*** GIVEN DATA Section Begins ***

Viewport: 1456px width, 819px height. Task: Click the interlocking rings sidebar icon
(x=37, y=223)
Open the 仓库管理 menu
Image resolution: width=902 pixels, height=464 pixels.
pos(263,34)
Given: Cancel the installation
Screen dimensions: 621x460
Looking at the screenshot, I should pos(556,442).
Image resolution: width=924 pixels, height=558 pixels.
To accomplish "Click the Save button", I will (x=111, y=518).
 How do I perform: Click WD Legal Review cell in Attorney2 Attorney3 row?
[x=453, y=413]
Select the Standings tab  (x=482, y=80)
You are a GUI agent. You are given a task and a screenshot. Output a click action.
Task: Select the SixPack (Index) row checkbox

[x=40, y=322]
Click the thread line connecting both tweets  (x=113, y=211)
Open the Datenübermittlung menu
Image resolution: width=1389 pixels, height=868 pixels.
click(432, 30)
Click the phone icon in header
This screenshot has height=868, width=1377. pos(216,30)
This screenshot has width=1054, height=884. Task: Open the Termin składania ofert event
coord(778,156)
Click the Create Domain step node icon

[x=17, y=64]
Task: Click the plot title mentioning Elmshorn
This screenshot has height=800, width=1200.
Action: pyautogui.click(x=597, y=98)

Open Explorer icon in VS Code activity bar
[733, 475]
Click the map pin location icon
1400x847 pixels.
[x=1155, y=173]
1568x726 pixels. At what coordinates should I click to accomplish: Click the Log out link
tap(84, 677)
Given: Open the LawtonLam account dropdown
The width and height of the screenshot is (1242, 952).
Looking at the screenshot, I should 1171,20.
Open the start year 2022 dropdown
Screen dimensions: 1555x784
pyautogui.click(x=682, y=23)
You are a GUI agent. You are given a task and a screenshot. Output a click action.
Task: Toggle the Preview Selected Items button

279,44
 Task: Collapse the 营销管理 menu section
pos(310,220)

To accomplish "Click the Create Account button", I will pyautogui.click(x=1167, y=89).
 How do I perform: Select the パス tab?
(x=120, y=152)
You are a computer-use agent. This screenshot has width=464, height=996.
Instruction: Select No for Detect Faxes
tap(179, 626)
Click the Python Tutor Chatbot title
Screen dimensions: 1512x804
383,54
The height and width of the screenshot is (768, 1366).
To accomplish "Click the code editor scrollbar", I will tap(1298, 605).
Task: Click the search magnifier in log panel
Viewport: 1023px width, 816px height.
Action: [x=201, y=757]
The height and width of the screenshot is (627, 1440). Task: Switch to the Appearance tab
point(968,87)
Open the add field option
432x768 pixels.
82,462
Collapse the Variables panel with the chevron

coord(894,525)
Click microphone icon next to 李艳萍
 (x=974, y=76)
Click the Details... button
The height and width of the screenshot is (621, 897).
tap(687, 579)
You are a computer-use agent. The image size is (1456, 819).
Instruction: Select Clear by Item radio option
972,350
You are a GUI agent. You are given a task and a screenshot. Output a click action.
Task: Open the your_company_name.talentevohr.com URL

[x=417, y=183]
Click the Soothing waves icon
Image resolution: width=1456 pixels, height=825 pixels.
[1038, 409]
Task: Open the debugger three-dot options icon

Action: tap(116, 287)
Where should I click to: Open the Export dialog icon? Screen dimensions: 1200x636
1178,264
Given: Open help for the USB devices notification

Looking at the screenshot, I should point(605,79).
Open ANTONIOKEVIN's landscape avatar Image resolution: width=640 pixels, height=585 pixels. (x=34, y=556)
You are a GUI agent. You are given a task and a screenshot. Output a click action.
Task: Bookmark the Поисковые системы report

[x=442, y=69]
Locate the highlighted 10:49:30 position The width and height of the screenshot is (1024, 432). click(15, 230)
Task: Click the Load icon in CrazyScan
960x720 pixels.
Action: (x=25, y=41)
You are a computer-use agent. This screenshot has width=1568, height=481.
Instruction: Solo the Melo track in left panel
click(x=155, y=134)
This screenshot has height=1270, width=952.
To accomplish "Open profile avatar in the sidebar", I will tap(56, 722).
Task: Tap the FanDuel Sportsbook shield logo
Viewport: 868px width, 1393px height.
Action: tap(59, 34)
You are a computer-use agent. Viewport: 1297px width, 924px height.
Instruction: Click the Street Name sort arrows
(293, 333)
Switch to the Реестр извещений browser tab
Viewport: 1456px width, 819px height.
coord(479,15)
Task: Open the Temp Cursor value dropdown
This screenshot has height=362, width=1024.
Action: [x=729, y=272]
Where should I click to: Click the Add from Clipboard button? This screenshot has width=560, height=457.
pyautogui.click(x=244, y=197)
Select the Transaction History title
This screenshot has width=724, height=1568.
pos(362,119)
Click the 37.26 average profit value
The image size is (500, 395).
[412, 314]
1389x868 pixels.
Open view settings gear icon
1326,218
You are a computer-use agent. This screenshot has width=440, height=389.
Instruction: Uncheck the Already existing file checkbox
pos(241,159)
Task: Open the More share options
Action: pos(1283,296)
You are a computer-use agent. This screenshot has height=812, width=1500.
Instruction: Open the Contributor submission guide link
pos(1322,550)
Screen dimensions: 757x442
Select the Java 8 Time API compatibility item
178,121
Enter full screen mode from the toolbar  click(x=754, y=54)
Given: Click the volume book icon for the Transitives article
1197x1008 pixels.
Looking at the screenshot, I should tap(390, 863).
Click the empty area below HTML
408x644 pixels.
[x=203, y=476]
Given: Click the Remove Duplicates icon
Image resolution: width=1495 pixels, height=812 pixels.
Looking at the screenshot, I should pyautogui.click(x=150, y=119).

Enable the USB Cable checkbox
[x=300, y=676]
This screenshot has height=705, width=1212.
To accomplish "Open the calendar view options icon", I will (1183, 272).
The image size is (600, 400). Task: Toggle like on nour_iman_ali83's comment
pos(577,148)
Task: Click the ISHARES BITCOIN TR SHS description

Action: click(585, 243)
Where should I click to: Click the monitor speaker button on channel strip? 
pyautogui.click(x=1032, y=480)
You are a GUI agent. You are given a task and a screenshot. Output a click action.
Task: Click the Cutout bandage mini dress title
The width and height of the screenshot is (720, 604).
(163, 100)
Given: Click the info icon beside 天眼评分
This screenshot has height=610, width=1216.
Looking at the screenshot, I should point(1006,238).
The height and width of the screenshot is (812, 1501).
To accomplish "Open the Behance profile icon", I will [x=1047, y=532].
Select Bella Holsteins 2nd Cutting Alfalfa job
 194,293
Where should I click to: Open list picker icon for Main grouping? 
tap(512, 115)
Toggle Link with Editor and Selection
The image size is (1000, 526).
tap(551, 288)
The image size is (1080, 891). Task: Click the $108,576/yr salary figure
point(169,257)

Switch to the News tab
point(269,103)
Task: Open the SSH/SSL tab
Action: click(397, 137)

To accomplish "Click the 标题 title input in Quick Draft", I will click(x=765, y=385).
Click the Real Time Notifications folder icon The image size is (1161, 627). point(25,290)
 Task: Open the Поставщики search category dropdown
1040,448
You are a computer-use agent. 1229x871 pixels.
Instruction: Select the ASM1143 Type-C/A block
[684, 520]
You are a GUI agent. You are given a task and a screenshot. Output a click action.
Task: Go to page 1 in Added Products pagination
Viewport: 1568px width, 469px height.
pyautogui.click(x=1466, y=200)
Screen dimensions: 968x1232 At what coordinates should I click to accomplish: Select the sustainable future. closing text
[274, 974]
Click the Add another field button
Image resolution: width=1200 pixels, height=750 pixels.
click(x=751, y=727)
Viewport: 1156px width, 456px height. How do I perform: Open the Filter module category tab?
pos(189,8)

*** GIVEN DATA Section Ends ***

[YOUR TASK]: Exactly as they appear, restate all of the entries.

[RESPONSE BOX]:
Viewport: 1456px width, 819px height. Task: Click the interlocking rings sidebar icon
(x=37, y=223)
Open the 仓库管理 menu
Image resolution: width=902 pixels, height=464 pixels.
pos(263,34)
Given: Cancel the installation
Screen dimensions: 621x460
Looking at the screenshot, I should pos(556,442).
Image resolution: width=924 pixels, height=558 pixels.
To accomplish "Click the Save button", I will (x=111, y=518).
 How do I perform: Click WD Legal Review cell in Attorney2 Attorney3 row?
[x=453, y=413]
Select the Standings tab  (x=482, y=80)
You are a GUI agent. You are given a task and a screenshot. Output a click action.
Task: Select the SixPack (Index) row checkbox

[x=40, y=322]
Click the thread line connecting both tweets  (x=113, y=211)
Open the Datenübermittlung menu
Image resolution: width=1389 pixels, height=868 pixels.
click(432, 30)
Click the phone icon in header
This screenshot has height=868, width=1377. pos(216,30)
This screenshot has width=1054, height=884. Task: Open the Termin składania ofert event
coord(778,156)
Click the Create Domain step node icon

[x=17, y=64]
Task: Click the plot title mentioning Elmshorn
This screenshot has height=800, width=1200.
Action: pyautogui.click(x=597, y=98)

Open Explorer icon in VS Code activity bar
[733, 475]
Click the map pin location icon
1400x847 pixels.
[x=1155, y=173]
1568x726 pixels. At what coordinates should I click to accomplish: Click the Log out link
tap(84, 677)
Given: Open the LawtonLam account dropdown
The width and height of the screenshot is (1242, 952).
Looking at the screenshot, I should 1171,20.
Open the start year 2022 dropdown
Screen dimensions: 1555x784
pyautogui.click(x=682, y=23)
You are a GUI agent. You are given a task and a screenshot. Output a click action.
Task: Toggle the Preview Selected Items button

279,44
 Task: Collapse the 营销管理 menu section
pos(310,220)

To accomplish "Click the Create Account button", I will pyautogui.click(x=1167, y=89).
 How do I perform: Select the パス tab?
(x=120, y=152)
You are a computer-use agent. This screenshot has width=464, height=996.
Instruction: Select No for Detect Faxes
tap(179, 626)
Click the Python Tutor Chatbot title
Screen dimensions: 1512x804
383,54
The height and width of the screenshot is (768, 1366).
To accomplish "Click the code editor scrollbar", I will tap(1298, 605).
Task: Click the search magnifier in log panel
Viewport: 1023px width, 816px height.
Action: [x=201, y=757]
The height and width of the screenshot is (627, 1440). Task: Switch to the Appearance tab
point(968,87)
Open the add field option
432x768 pixels.
82,462
Collapse the Variables panel with the chevron

coord(894,525)
Click microphone icon next to 李艳萍
 (x=974, y=76)
Click the Details... button
The height and width of the screenshot is (621, 897).
tap(687, 579)
You are a computer-use agent. The image size is (1456, 819).
Instruction: Select Clear by Item radio option
972,350
You are a GUI agent. You are given a task and a screenshot. Output a click action.
Task: Open the your_company_name.talentevohr.com URL

[x=417, y=183]
Click the Soothing waves icon
Image resolution: width=1456 pixels, height=825 pixels.
[1038, 409]
Task: Open the debugger three-dot options icon

Action: tap(116, 287)
Where should I click to: Open the Export dialog icon? Screen dimensions: 1200x636
1178,264
Given: Open help for the USB devices notification

Looking at the screenshot, I should point(605,79).
Open ANTONIOKEVIN's landscape avatar Image resolution: width=640 pixels, height=585 pixels. (x=34, y=556)
You are a GUI agent. You are given a task and a screenshot. Output a click action.
Task: Bookmark the Поисковые системы report

[x=442, y=69]
Locate the highlighted 10:49:30 position The width and height of the screenshot is (1024, 432). click(15, 230)
Task: Click the Load icon in CrazyScan
960x720 pixels.
Action: (x=25, y=41)
You are a computer-use agent. This screenshot has width=1568, height=481.
Instruction: Solo the Melo track in left panel
click(x=155, y=134)
This screenshot has height=1270, width=952.
To accomplish "Open profile avatar in the sidebar", I will tap(56, 722).
Task: Tap the FanDuel Sportsbook shield logo
Viewport: 868px width, 1393px height.
Action: tap(59, 34)
You are a computer-use agent. Viewport: 1297px width, 924px height.
Instruction: Click the Street Name sort arrows
(293, 333)
Switch to the Реестр извещений browser tab
Viewport: 1456px width, 819px height.
coord(479,15)
Task: Open the Temp Cursor value dropdown
This screenshot has height=362, width=1024.
Action: [x=729, y=272]
Where should I click to: Click the Add from Clipboard button? This screenshot has width=560, height=457.
pyautogui.click(x=244, y=197)
Select the Transaction History title
This screenshot has width=724, height=1568.
pos(362,119)
Click the 37.26 average profit value
The image size is (500, 395).
[412, 314]
1389x868 pixels.
Open view settings gear icon
1326,218
You are a computer-use agent. This screenshot has width=440, height=389.
Instruction: Uncheck the Already existing file checkbox
pos(241,159)
Task: Open the More share options
Action: pos(1283,296)
You are a computer-use agent. This screenshot has height=812, width=1500.
Instruction: Open the Contributor submission guide link
pos(1322,550)
Screen dimensions: 757x442
Select the Java 8 Time API compatibility item
178,121
Enter full screen mode from the toolbar  click(x=754, y=54)
Given: Click the volume book icon for the Transitives article
1197x1008 pixels.
Looking at the screenshot, I should tap(390, 863).
Click the empty area below HTML
408x644 pixels.
[x=203, y=476]
Given: Click the Remove Duplicates icon
Image resolution: width=1495 pixels, height=812 pixels.
Looking at the screenshot, I should pyautogui.click(x=150, y=119).

Enable the USB Cable checkbox
[x=300, y=676]
This screenshot has height=705, width=1212.
To accomplish "Open the calendar view options icon", I will (1183, 272).
The image size is (600, 400). Task: Toggle like on nour_iman_ali83's comment
pos(577,148)
Task: Click the ISHARES BITCOIN TR SHS description

Action: click(585, 243)
Where should I click to: Click the monitor speaker button on channel strip? 
pyautogui.click(x=1032, y=480)
You are a GUI agent. You are given a task and a screenshot. Output a click action.
Task: Click the Cutout bandage mini dress title
The width and height of the screenshot is (720, 604).
(163, 100)
Given: Click the info icon beside 天眼评分
This screenshot has height=610, width=1216.
Looking at the screenshot, I should point(1006,238).
The height and width of the screenshot is (812, 1501).
To accomplish "Open the Behance profile icon", I will [x=1047, y=532].
Select Bella Holsteins 2nd Cutting Alfalfa job
 194,293
Where should I click to: Open list picker icon for Main grouping? 
tap(512, 115)
Toggle Link with Editor and Selection
The image size is (1000, 526).
tap(551, 288)
The image size is (1080, 891). Task: Click the $108,576/yr salary figure
point(169,257)

Switch to the News tab
point(269,103)
Task: Open the SSH/SSL tab
Action: click(397, 137)

To accomplish "Click the 标题 title input in Quick Draft", I will click(x=765, y=385).
Click the Real Time Notifications folder icon The image size is (1161, 627). point(25,290)
 Task: Open the Поставщики search category dropdown
1040,448
You are a computer-use agent. 1229x871 pixels.
Instruction: Select the ASM1143 Type-C/A block
[684, 520]
You are a GUI agent. You are given a task and a screenshot. Output a click action.
Task: Go to page 1 in Added Products pagination
Viewport: 1568px width, 469px height.
pyautogui.click(x=1466, y=200)
Screen dimensions: 968x1232 At what coordinates should I click to accomplish: Select the sustainable future. closing text
[274, 974]
Click the Add another field button
Image resolution: width=1200 pixels, height=750 pixels.
click(x=751, y=727)
Viewport: 1156px width, 456px height. How do I perform: Open the Filter module category tab?
pos(189,8)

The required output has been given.